Dataset excerpts:
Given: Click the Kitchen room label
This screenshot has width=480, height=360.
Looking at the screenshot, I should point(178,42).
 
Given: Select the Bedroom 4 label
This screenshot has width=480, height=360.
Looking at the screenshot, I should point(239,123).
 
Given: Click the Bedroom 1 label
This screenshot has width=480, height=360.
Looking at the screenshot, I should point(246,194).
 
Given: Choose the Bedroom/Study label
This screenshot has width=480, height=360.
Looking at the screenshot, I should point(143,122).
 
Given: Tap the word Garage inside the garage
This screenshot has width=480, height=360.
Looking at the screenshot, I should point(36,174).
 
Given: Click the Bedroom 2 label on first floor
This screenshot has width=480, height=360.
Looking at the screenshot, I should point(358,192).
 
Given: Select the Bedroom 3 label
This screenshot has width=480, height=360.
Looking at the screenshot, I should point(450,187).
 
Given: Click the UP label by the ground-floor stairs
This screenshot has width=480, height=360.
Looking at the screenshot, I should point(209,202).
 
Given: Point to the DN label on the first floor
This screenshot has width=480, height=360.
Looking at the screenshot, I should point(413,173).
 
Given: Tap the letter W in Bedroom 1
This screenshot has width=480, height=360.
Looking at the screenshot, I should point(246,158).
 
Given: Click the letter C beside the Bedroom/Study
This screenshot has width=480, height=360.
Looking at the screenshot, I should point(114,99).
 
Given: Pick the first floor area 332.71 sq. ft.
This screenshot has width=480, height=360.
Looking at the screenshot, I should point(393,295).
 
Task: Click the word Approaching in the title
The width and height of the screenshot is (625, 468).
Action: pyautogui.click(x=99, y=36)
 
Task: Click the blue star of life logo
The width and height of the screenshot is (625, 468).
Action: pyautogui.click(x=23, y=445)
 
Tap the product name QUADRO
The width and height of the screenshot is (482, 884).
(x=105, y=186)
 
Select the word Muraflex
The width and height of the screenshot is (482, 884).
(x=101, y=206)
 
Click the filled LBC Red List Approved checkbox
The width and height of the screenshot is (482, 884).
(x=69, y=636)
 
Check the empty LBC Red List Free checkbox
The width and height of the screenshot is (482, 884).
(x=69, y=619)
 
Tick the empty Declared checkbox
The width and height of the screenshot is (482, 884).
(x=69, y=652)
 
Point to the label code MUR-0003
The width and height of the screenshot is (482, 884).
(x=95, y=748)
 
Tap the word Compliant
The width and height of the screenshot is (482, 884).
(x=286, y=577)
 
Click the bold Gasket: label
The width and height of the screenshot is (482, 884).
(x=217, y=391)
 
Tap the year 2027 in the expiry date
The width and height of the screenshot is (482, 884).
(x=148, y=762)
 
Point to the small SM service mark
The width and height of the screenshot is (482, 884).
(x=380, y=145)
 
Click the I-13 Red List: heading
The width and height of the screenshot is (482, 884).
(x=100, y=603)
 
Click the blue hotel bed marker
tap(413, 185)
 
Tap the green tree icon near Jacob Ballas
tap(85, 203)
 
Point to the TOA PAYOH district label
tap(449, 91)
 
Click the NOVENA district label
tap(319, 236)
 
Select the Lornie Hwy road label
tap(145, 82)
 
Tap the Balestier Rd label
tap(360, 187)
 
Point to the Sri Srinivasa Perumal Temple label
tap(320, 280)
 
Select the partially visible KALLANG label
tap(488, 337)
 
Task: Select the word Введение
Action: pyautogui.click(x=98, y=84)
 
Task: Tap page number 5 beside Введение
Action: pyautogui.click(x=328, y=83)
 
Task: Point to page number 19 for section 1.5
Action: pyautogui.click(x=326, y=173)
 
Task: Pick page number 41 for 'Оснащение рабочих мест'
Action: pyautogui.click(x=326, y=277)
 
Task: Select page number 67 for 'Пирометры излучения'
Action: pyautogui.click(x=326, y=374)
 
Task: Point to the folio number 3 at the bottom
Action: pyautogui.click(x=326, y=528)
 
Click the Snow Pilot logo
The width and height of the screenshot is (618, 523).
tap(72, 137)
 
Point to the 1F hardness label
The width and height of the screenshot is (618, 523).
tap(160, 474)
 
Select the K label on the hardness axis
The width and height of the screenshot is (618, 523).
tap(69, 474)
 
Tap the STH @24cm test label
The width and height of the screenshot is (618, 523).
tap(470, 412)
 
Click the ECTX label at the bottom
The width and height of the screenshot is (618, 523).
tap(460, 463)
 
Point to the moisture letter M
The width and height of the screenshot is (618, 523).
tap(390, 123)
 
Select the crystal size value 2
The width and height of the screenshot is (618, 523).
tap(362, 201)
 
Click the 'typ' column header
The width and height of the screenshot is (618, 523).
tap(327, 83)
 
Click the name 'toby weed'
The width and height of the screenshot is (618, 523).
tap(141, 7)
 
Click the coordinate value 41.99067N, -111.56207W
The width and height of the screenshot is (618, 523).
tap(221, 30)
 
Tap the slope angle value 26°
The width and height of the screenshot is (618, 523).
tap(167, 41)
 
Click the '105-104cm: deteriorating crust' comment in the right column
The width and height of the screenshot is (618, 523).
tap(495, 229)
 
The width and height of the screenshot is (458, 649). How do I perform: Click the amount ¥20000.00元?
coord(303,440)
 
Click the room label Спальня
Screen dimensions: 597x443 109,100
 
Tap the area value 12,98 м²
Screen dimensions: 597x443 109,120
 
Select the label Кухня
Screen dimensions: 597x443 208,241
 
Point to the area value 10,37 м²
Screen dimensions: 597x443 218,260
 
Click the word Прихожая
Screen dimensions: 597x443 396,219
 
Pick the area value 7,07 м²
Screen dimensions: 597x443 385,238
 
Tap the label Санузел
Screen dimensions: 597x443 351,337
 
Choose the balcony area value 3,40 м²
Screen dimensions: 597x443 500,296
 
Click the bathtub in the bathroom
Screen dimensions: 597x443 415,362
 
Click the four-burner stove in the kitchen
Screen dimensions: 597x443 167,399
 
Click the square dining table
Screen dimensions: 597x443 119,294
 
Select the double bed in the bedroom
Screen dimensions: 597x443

Task goal:
Convert every one of the lines above into a Markdown table with the columns Row and Line. Leave out blank lines and number the remaining ones in order.

Reply:
| Row | Line |
|---|---|
| 1 | Given: Click the Kitchen room label |
| 2 | This screenshot has width=480, height=360. |
| 3 | Looking at the screenshot, I should point(178,42). |
| 4 | Given: Select the Bedroom 4 label |
| 5 | This screenshot has width=480, height=360. |
| 6 | Looking at the screenshot, I should point(239,123). |
| 7 | Given: Click the Bedroom 1 label |
| 8 | This screenshot has width=480, height=360. |
| 9 | Looking at the screenshot, I should point(246,194). |
| 10 | Given: Choose the Bedroom/Study label |
| 11 | This screenshot has width=480, height=360. |
| 12 | Looking at the screenshot, I should point(143,122). |
| 13 | Given: Tap the word Garage inside the garage |
| 14 | This screenshot has width=480, height=360. |
| 15 | Looking at the screenshot, I should point(36,174). |
| 16 | Given: Click the Bedroom 2 label on first floor |
| 17 | This screenshot has width=480, height=360. |
| 18 | Looking at the screenshot, I should point(358,192). |
| 19 | Given: Select the Bedroom 3 label |
| 20 | This screenshot has width=480, height=360. |
| 21 | Looking at the screenshot, I should point(450,187). |
| 22 | Given: Click the UP label by the ground-floor stairs |
| 23 | This screenshot has width=480, height=360. |
| 24 | Looking at the screenshot, I should point(209,202). |
| 25 | Given: Point to the DN label on the first floor |
| 26 | This screenshot has width=480, height=360. |
| 27 | Looking at the screenshot, I should point(413,173). |
| 28 | Given: Tap the letter W in Bedroom 1 |
| 29 | This screenshot has width=480, height=360. |
| 30 | Looking at the screenshot, I should point(246,158). |
| 31 | Given: Click the letter C beside the Bedroom/Study |
| 32 | This screenshot has width=480, height=360. |
| 33 | Looking at the screenshot, I should point(114,99). |
| 34 | Given: Pick the first floor area 332.71 sq. ft. |
| 35 | This screenshot has width=480, height=360. |
| 36 | Looking at the screenshot, I should point(393,295). |
| 37 | Task: Click the word Approaching in the title |
| 38 | The width and height of the screenshot is (625, 468). |
| 39 | Action: pyautogui.click(x=99, y=36) |
| 40 | Task: Click the blue star of life logo |
| 41 | The width and height of the screenshot is (625, 468). |
| 42 | Action: pyautogui.click(x=23, y=445) |
| 43 | Tap the product name QUADRO |
| 44 | The width and height of the screenshot is (482, 884). |
| 45 | (x=105, y=186) |
| 46 | Select the word Muraflex |
| 47 | The width and height of the screenshot is (482, 884). |
| 48 | (x=101, y=206) |
| 49 | Click the filled LBC Red List Approved checkbox |
| 50 | The width and height of the screenshot is (482, 884). |
| 51 | (x=69, y=636) |
| 52 | Check the empty LBC Red List Free checkbox |
| 53 | The width and height of the screenshot is (482, 884). |
| 54 | (x=69, y=619) |
| 55 | Tick the empty Declared checkbox |
| 56 | The width and height of the screenshot is (482, 884). |
| 57 | (x=69, y=652) |
| 58 | Point to the label code MUR-0003 |
| 59 | The width and height of the screenshot is (482, 884). |
| 60 | (x=95, y=748) |
| 61 | Tap the word Compliant |
| 62 | The width and height of the screenshot is (482, 884). |
| 63 | (x=286, y=577) |
| 64 | Click the bold Gasket: label |
| 65 | The width and height of the screenshot is (482, 884). |
| 66 | (x=217, y=391) |
| 67 | Tap the year 2027 in the expiry date |
| 68 | The width and height of the screenshot is (482, 884). |
| 69 | (x=148, y=762) |
| 70 | Point to the small SM service mark |
| 71 | The width and height of the screenshot is (482, 884). |
| 72 | (x=380, y=145) |
| 73 | Click the I-13 Red List: heading |
| 74 | The width and height of the screenshot is (482, 884). |
| 75 | (x=100, y=603) |
| 76 | Click the blue hotel bed marker |
| 77 | tap(413, 185) |
| 78 | Tap the green tree icon near Jacob Ballas |
| 79 | tap(85, 203) |
| 80 | Point to the TOA PAYOH district label |
| 81 | tap(449, 91) |
| 82 | Click the NOVENA district label |
| 83 | tap(319, 236) |
| 84 | Select the Lornie Hwy road label |
| 85 | tap(145, 82) |
| 86 | Tap the Balestier Rd label |
| 87 | tap(360, 187) |
| 88 | Point to the Sri Srinivasa Perumal Temple label |
| 89 | tap(320, 280) |
| 90 | Select the partially visible KALLANG label |
| 91 | tap(488, 337) |
| 92 | Task: Select the word Введение |
| 93 | Action: pyautogui.click(x=98, y=84) |
| 94 | Task: Tap page number 5 beside Введение |
| 95 | Action: pyautogui.click(x=328, y=83) |
| 96 | Task: Point to page number 19 for section 1.5 |
| 97 | Action: pyautogui.click(x=326, y=173) |
| 98 | Task: Pick page number 41 for 'Оснащение рабочих мест' |
| 99 | Action: pyautogui.click(x=326, y=277) |
| 100 | Task: Select page number 67 for 'Пирометры излучения' |
| 101 | Action: pyautogui.click(x=326, y=374) |
| 102 | Task: Point to the folio number 3 at the bottom |
| 103 | Action: pyautogui.click(x=326, y=528) |
| 104 | Click the Snow Pilot logo |
| 105 | The width and height of the screenshot is (618, 523). |
| 106 | tap(72, 137) |
| 107 | Point to the 1F hardness label |
| 108 | The width and height of the screenshot is (618, 523). |
| 109 | tap(160, 474) |
| 110 | Select the K label on the hardness axis |
| 111 | The width and height of the screenshot is (618, 523). |
| 112 | tap(69, 474) |
| 113 | Tap the STH @24cm test label |
| 114 | The width and height of the screenshot is (618, 523). |
| 115 | tap(470, 412) |
| 116 | Click the ECTX label at the bottom |
| 117 | The width and height of the screenshot is (618, 523). |
| 118 | tap(460, 463) |
| 119 | Point to the moisture letter M |
| 120 | The width and height of the screenshot is (618, 523). |
| 121 | tap(390, 123) |
| 122 | Select the crystal size value 2 |
| 123 | The width and height of the screenshot is (618, 523). |
| 124 | tap(362, 201) |
| 125 | Click the 'typ' column header |
| 126 | The width and height of the screenshot is (618, 523). |
| 127 | tap(327, 83) |
| 128 | Click the name 'toby weed' |
| 129 | The width and height of the screenshot is (618, 523). |
| 130 | tap(141, 7) |
| 131 | Click the coordinate value 41.99067N, -111.56207W |
| 132 | The width and height of the screenshot is (618, 523). |
| 133 | tap(221, 30) |
| 134 | Tap the slope angle value 26° |
| 135 | The width and height of the screenshot is (618, 523). |
| 136 | tap(167, 41) |
| 137 | Click the '105-104cm: deteriorating crust' comment in the right column |
| 138 | The width and height of the screenshot is (618, 523). |
| 139 | tap(495, 229) |
| 140 | The width and height of the screenshot is (458, 649). How do I perform: Click the amount ¥20000.00元? |
| 141 | coord(303,440) |
| 142 | Click the room label Спальня |
| 143 | Screen dimensions: 597x443 109,100 |
| 144 | Tap the area value 12,98 м² |
| 145 | Screen dimensions: 597x443 109,120 |
| 146 | Select the label Кухня |
| 147 | Screen dimensions: 597x443 208,241 |
| 148 | Point to the area value 10,37 м² |
| 149 | Screen dimensions: 597x443 218,260 |
| 150 | Click the word Прихожая |
| 151 | Screen dimensions: 597x443 396,219 |
| 152 | Pick the area value 7,07 м² |
| 153 | Screen dimensions: 597x443 385,238 |
| 154 | Tap the label Санузел |
| 155 | Screen dimensions: 597x443 351,337 |
| 156 | Choose the balcony area value 3,40 м² |
| 157 | Screen dimensions: 597x443 500,296 |
| 158 | Click the bathtub in the bathroom |
| 159 | Screen dimensions: 597x443 415,362 |
| 160 | Click the four-burner stove in the kitchen |
| 161 | Screen dimensions: 597x443 167,399 |
| 162 | Click the square dining table |
| 163 | Screen dimensions: 597x443 119,294 |
| 164 | Select the double bed in the bedroom |
| 165 | Screen dimensions: 597x443 |